[Exercise description] Your answer is the lines below, exactly, from the one that contains "You are a GUI" through the one that contains "1400x844 pixels.", both included.

[Information]
BEGIN

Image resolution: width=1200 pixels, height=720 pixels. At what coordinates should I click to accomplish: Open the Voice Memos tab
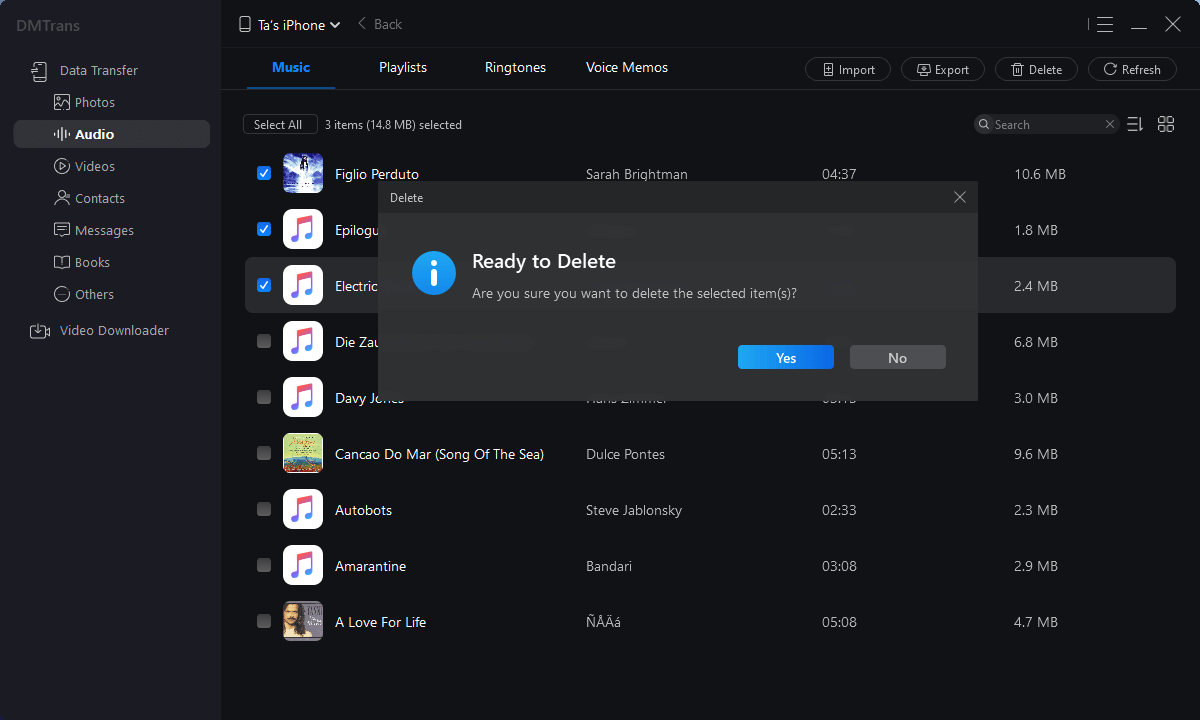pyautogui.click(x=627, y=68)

END
BEGIN

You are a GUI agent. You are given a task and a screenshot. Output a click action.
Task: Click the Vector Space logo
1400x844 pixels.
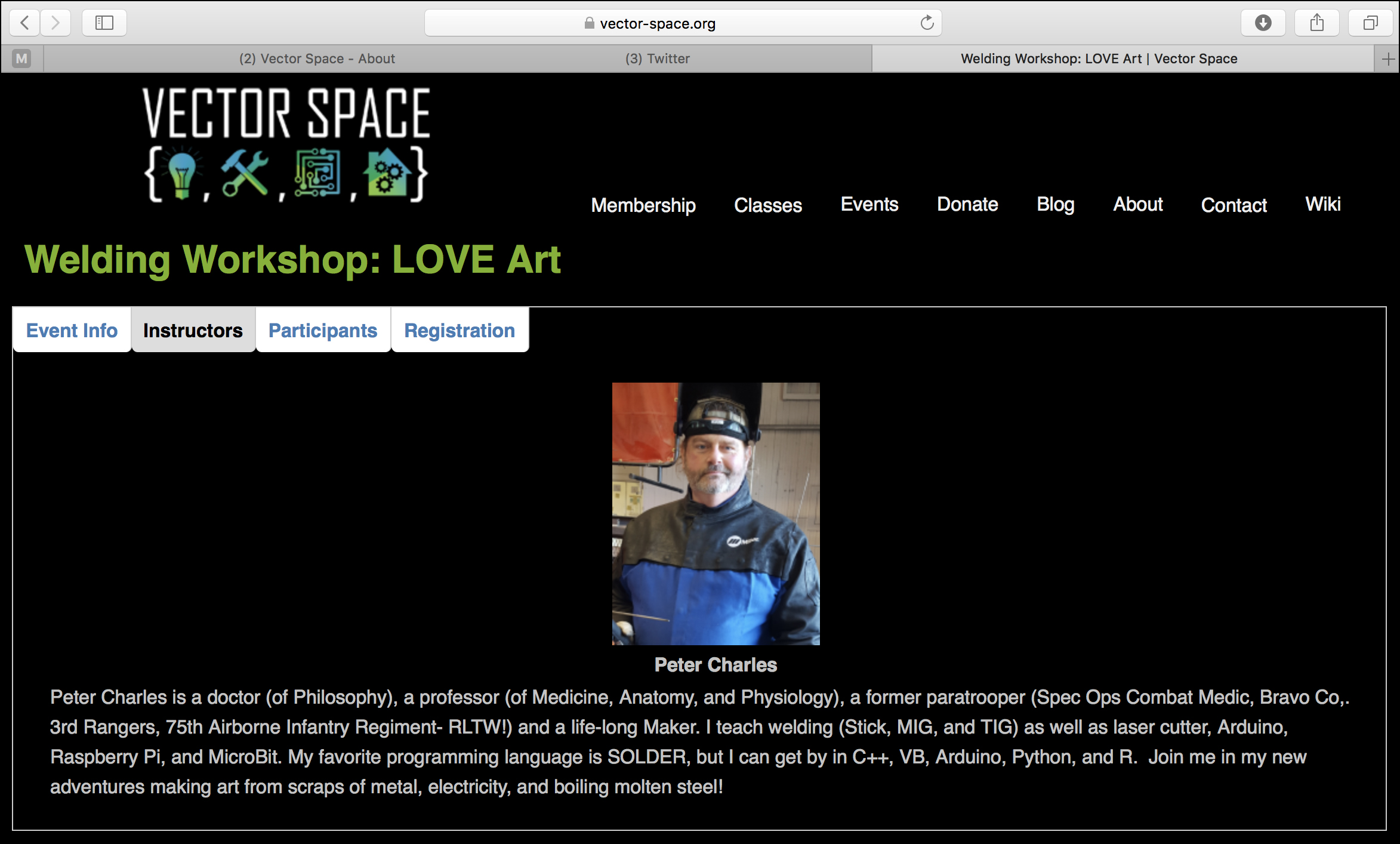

END

[Response box]
You are a GUI agent. You are given a task and a screenshot. Output a click action.
Task: Click the Vector Space logo
1400x844 pixels.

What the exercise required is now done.